— BEGIN Source text —

Six years after his death, my father still inspires me. There are things about my life today that he simply would not recognize. My success as a lawyer would not surprise him, but he would be amazed at how I got here. He would revel in my high-profile clients and trial war stories. He knew three of my children well but would not recognize the special, gifted, beautiful people they have become. He never met his namesake, David Robert Weisbrot, but would easily pick him out of a crowd of four year olds. If for no other reason than little Davey’s remarkable similarity to me at that age (or this age, for that matter). He would appreciate the trials and tribulations that my work, marriage, and parenthood face every day – – mostly self-inflicted – – and the strength I draw from the small victories achieved in overcoming the challenges that naturally result from dedicating 100% of my life to work. And another 100% to my wife. And 100% to each child.
I didn’t talk to him about any of these things when he was alive. Partially because they hadn’t yet reached full-term. Partially because I figured I would do it tomorrow. But, mostly because it never occurred to me that he lived a similar life. A better life, to be sure, but he lived through much of what I encounter every day.

— END Source text —
— BEGIN Data —

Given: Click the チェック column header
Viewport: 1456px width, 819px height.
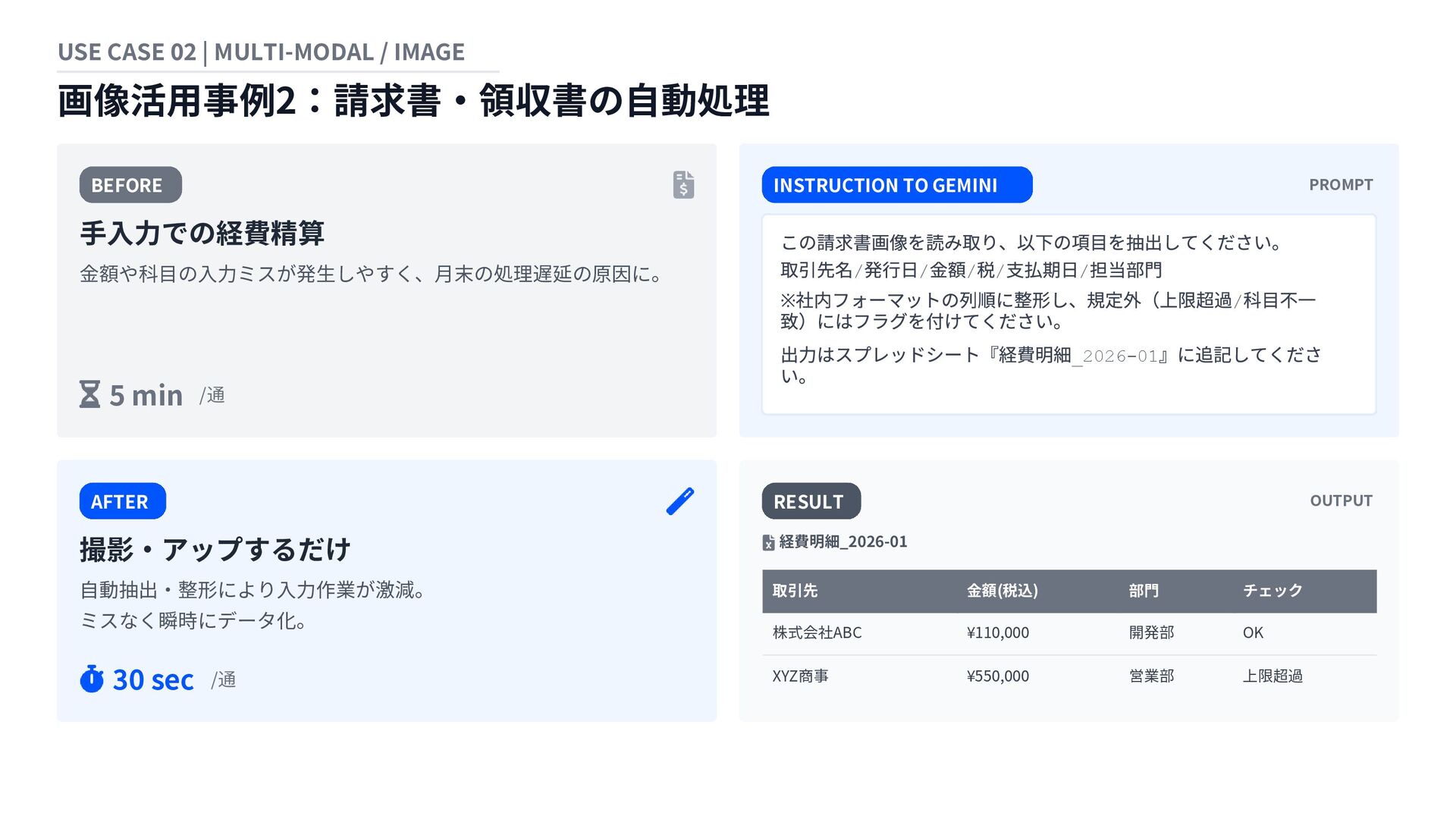Looking at the screenshot, I should (1272, 591).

— END Data —

Task to carry out. The reflection on the writer's late father says that the writer dedicates 100% of life to several things. List each of them.

Written response.
- Work
- Wife
- Each child